Secondo la Corte di cassazione, tale circostanza viene corroborata dalla disciplina vigente. Difatti, gli Ermellini, ponendosi sulla strada tracciata dalle proprie decisioni precedenti, evidenziano che «in mancanza di formazione, teorica e pratica, oppure in caso di attività formativa carente o inadeguata rispetto agli obiettivi propri del contratto, il datore di lavoro decade dalle agevolazioni contributive» (Cass. n. 4416/2021; Cass. n. 8564/2018) e che l’inadempimento degli obblighi di formazione «determina la trasformazione, fin dall’inizio, del rapporto in uno di lavoro subordinato a tempo indeterminato» (Cass. n. 16595/2020), con un chiaro limite allo jus variandi di cui all’art. 2103 c.c., espressione tipica della capacità economica, produttiva ed organizzativa dell’imprenditore.

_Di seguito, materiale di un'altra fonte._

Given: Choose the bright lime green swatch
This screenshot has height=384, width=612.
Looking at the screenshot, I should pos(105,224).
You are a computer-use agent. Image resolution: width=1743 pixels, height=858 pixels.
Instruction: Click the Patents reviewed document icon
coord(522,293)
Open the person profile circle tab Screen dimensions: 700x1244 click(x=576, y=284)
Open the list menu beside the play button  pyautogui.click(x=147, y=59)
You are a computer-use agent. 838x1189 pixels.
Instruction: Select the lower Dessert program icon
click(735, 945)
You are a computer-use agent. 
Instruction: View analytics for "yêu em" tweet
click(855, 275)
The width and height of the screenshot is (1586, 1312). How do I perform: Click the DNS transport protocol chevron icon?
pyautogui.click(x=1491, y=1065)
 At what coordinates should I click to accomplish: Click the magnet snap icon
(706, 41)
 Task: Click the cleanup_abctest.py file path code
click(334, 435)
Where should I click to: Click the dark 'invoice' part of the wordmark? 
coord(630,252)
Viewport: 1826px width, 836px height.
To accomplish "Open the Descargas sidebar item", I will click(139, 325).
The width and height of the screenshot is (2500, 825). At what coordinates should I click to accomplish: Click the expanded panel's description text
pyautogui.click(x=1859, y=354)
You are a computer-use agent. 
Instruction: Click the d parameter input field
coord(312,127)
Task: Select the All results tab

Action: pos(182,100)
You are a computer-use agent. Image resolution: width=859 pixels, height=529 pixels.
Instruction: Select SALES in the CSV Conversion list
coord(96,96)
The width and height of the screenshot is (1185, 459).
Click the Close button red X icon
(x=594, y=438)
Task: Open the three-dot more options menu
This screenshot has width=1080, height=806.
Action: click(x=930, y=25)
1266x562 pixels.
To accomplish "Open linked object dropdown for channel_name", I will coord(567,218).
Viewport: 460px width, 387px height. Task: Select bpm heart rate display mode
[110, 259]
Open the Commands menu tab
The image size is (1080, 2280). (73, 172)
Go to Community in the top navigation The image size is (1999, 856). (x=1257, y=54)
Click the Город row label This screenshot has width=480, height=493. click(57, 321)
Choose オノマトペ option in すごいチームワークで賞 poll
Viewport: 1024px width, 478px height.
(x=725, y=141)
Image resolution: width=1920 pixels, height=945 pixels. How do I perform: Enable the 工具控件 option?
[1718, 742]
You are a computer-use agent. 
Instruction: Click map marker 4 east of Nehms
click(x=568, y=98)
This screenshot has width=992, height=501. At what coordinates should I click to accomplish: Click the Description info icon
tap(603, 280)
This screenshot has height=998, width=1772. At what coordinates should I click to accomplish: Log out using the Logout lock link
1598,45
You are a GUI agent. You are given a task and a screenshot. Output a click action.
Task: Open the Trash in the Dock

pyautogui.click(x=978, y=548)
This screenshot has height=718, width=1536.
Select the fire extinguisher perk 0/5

Orbene, nel caso in cui si accerti che l’idoneità psichica o fisica del lavoratore impedisca al datore di lavoro di impartire la formazione e all’apprendista di acquisirla, per i giudici di legittimità il datore di lavoro potrà recedere dal vincolo contrattuale senza doversi adoperare nella ricerca di altre e diverse mansioni compatibili con lo stato di salute dell’apprendista. Difatti all’avverarsi di una tale situazione, viene meno la causa stessa del contratto di apprendistato.
In conclusione, quindi, la Cassazione rimarca la specialità del contratto di apprendistato rispetto al genus del lavoro subordinato e di conseguenza rileva l’erroneità di quanto deciso dalla Corte di appello in ordine al presunto obbligo di repêchage del datore di lavoro che nel caso in esame non poteva sussistere.